More time has been given for 55,000 people to complain about being mis-sold payment protection insurance (PPI).
The Financial Services Authority has extended the normal six-month deadline for people to go to the Financial Ombudsman Service (FOS) if a firm turns down their original complaint.
The temporary rule benefits those whose complaints were first rejected between 28 November 2009 and 28 April 2010.
They now have five months more to complain, until 27 October 2010.
The FSA said the measure was being put in place so that potential complainants were not disadvantaged by a delay in the regulator's own plans to revamp the way firms are obliged to deal with new PPI complaints.
Mis-selling of PPI, which is supposed to help people meet their loan repayments if they fall ill or lose their jobs, is currently the biggest source of unresolved problems in the financial services industry.
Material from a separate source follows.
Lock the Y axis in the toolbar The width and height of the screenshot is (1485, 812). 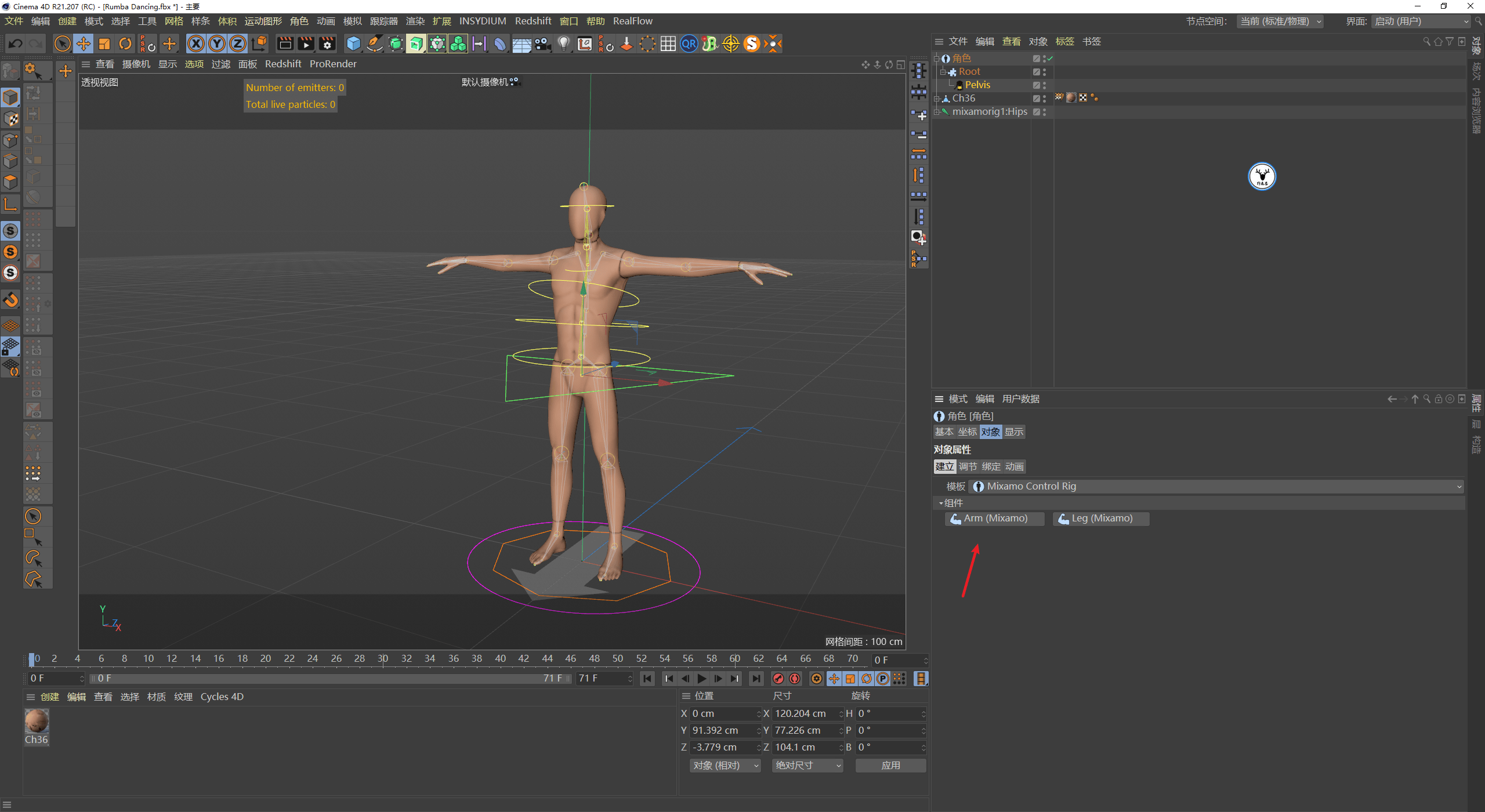pyautogui.click(x=216, y=44)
The FOS reported recently that they accounted for 30% of all the new complaints it dealt with in 2009-10.
In September 2009, the FSA decided to get tough, ordering banks and other sellers of PPI to reopen previously rejected complaints about mis-selling of the insurance, which it now thinks could number about 500,000.
It also told firms to improve the way they dealt with new complaints.
However, implementation of its plans has been delayed because of the many objections sent in by lenders, brokers and other sellers of PPI, which are now being considered by the FSA's staff.
The regulator still hopes to have a new set of industry rules in place by the end of this summer.
But in the meantime, it wants to ensure that all those whose complaints had been rejected by firms since the end of last November will be encouraged to go to the FOS if they want to complain further.